Format the data from the line containing "Given: Click the Action Recipient label" down through the line containing "pyautogui.click(x=395, y=203)" as a two-column CSV headed instruction and response, one row per instruction with its response. Put each field in double quotes, replace line breaks with spaces, and leave the pictures out.

[Source records]:
..........

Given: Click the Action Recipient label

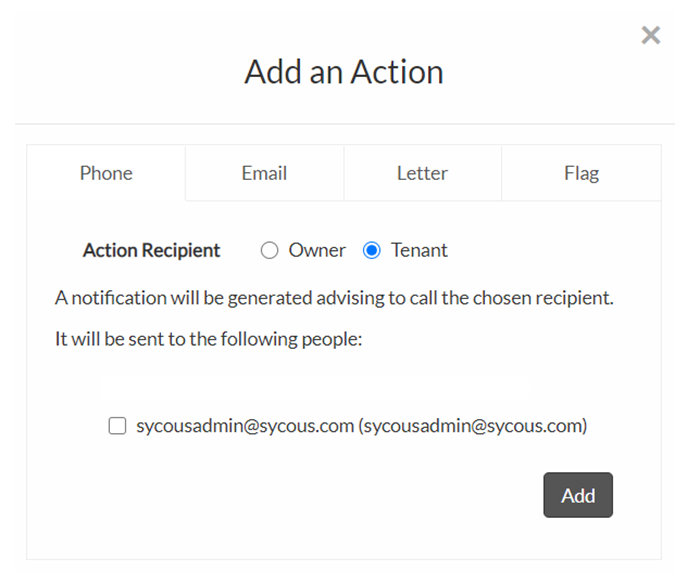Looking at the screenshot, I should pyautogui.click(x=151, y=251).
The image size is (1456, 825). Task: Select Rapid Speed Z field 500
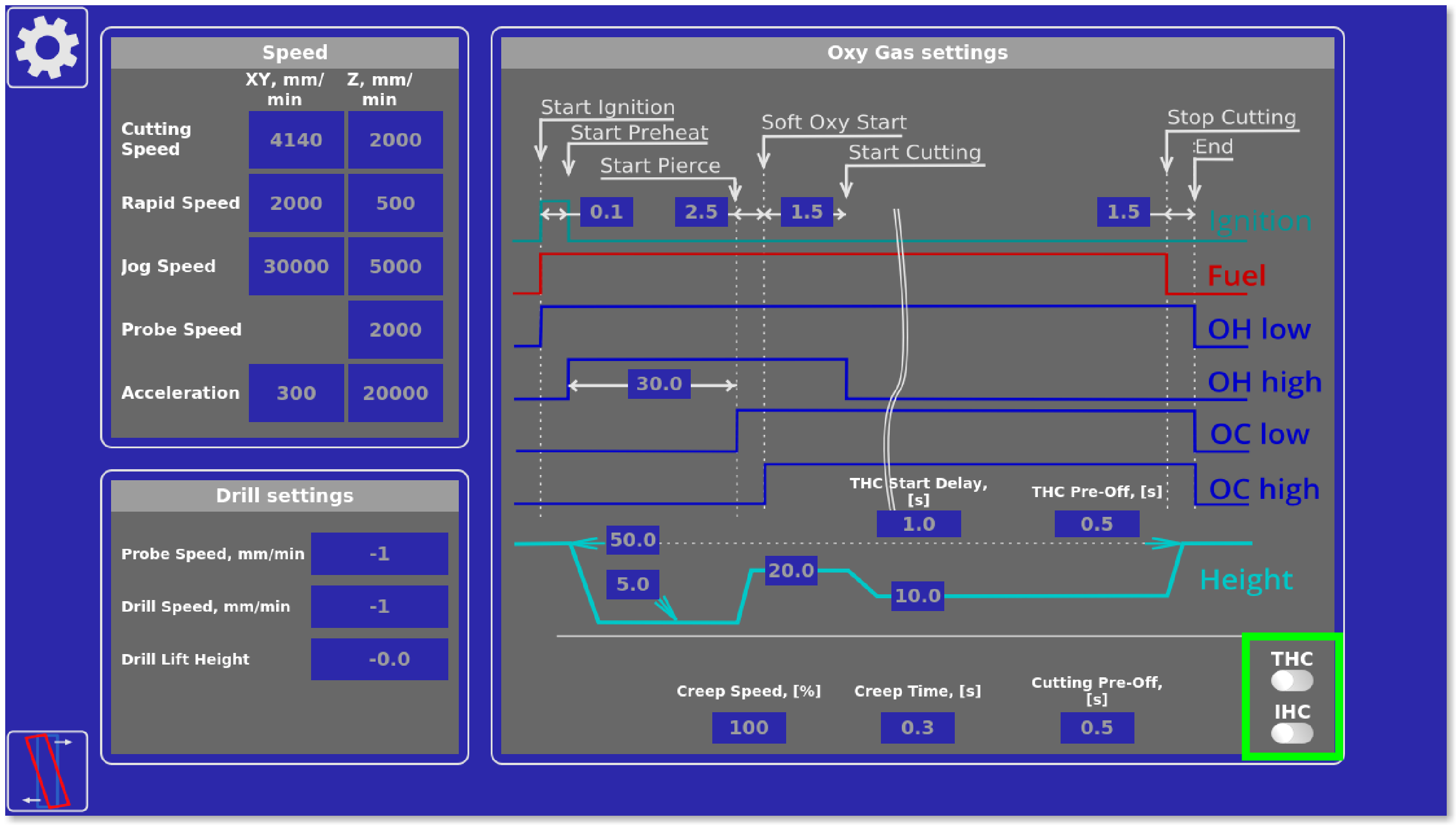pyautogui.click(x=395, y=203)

..........

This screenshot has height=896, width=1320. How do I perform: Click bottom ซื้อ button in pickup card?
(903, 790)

..........

[Exercise answer]:
instruction,response
"Given: Click the Action Recipient label","Looking at the screenshot, I should pyautogui.click(x=151, y=251)."
"The image size is (1456, 825). Task: Select Rapid Speed Z field 500","pyautogui.click(x=395, y=203)"